The Guardian and The Independent have chosen now to highlight Roy Hattersley's long standing dispute with the Blair leadership on education. The Independent also decided to break the news of Blair's inability to talk to the press about last year's signal workers' dispute without assistance from Peter Mandelson. The Guardian has suddenly discovered the worrying news that "New Labour's" policies are just the same as the SDP's were.
All this, however, is at one remove from real politics. Neither the Guardian nor the Independent were reporting on real conflict inside the PLP. Even taking into consideration the muttering from Bill Morris and John Edmonds, the possibility that any of Blair's "critics" will lead a revolt against the direction he is taking the party remains remote to say the least.
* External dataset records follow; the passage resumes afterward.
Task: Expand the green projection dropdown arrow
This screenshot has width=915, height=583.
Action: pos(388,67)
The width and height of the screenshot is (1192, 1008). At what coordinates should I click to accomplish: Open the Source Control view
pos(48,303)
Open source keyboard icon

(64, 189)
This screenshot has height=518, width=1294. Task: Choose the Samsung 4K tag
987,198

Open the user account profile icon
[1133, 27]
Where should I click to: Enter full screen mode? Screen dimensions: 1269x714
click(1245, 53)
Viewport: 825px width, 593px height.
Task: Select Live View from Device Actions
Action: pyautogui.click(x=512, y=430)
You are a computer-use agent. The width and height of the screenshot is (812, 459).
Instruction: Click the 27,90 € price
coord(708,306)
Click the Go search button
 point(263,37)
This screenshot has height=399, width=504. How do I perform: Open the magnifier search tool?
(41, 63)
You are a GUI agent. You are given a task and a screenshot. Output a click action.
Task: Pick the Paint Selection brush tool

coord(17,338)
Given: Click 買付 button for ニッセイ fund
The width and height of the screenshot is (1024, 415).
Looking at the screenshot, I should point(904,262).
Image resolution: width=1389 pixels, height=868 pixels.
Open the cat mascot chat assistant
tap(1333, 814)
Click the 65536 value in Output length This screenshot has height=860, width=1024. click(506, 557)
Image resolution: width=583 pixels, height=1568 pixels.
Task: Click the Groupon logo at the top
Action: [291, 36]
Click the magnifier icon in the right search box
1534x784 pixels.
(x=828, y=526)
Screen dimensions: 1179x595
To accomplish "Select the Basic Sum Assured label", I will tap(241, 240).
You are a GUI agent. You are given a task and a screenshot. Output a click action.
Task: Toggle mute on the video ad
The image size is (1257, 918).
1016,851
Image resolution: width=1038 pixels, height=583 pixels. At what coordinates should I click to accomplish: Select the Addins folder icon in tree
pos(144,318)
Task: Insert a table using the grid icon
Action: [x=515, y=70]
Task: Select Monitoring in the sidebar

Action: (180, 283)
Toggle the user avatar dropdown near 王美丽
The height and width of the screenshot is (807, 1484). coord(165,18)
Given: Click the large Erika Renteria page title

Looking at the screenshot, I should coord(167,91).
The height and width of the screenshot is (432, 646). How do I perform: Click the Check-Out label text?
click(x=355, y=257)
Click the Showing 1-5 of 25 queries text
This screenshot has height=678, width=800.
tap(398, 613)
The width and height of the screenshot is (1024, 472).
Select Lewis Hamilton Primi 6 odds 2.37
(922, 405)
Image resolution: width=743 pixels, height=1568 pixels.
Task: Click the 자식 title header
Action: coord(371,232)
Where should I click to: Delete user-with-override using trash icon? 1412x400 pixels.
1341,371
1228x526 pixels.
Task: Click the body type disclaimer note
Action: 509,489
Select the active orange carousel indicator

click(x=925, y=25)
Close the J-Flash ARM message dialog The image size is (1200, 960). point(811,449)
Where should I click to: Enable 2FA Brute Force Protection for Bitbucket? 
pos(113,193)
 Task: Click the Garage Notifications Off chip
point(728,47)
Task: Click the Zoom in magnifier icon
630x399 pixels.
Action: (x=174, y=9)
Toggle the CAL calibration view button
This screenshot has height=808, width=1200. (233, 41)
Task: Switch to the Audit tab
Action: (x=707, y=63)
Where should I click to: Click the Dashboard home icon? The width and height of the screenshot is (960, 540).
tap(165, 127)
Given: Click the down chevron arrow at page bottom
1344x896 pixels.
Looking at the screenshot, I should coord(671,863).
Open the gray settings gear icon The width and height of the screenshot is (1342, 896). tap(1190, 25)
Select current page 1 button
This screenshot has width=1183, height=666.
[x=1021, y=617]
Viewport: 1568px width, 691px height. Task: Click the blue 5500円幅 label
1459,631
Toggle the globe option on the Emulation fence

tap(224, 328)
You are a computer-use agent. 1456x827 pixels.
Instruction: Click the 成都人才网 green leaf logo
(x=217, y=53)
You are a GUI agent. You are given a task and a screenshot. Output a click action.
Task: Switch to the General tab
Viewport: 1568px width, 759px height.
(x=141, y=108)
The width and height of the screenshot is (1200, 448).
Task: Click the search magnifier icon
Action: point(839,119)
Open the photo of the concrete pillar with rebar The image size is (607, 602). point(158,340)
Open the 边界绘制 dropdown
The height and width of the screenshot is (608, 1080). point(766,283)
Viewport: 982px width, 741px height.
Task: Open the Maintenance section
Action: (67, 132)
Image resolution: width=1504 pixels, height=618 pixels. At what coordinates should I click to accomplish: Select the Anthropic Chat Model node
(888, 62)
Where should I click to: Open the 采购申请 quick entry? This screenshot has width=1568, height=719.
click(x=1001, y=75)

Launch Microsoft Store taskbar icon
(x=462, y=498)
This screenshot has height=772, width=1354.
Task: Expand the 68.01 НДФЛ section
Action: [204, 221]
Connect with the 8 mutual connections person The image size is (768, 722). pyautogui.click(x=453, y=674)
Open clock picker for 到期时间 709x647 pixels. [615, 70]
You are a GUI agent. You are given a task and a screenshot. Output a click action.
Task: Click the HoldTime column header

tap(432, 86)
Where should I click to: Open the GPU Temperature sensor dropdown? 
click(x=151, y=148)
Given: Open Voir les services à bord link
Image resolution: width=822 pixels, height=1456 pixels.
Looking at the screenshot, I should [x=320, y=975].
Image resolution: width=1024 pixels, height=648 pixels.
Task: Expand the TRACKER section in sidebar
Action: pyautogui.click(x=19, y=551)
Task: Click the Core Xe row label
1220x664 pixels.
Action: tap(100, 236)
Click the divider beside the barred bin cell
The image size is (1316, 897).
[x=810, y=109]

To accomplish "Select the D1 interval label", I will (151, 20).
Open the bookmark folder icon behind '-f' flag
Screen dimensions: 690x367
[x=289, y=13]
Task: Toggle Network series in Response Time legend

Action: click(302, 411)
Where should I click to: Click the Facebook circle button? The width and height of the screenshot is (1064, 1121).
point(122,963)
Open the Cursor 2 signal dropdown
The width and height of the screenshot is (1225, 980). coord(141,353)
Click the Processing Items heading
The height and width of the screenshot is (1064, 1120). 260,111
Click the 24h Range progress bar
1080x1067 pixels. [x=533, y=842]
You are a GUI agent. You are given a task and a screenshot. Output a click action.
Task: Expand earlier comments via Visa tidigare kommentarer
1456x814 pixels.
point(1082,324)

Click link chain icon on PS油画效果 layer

Bill Morris has even gone so far as to rule out taking any action if a Labour government sets a minimum wage much lower that the £4.15 target the TGWU is committed to, and Richard Burden the MP whose article sparked the latest round of 'crisis' stories, tried desperately to get the New Statesman to pull it, when he realised the impact it was going to have.
What it perhaps does signify is a slight predicament for the sort of well-meaning liberals that the Guardian attempts to cater for.
The Guardian reveals all too clearly their dilemma, "What is need to rally the doubtful is a passionate speach from Mr Blair on poverty with some specific pledges on what he'd do to reduce inequality. No opposition should make too many specific pledges but Labour's reluctance to reverse anything the Tories doÉ is absurd." (Editorial, August 14th). It is clear that the Guardian at least is desperate to maintain its adoring position, but, in the absence of very news is more than hungry for a hook - in the shape of a policy, almost any policy - to hang its support on.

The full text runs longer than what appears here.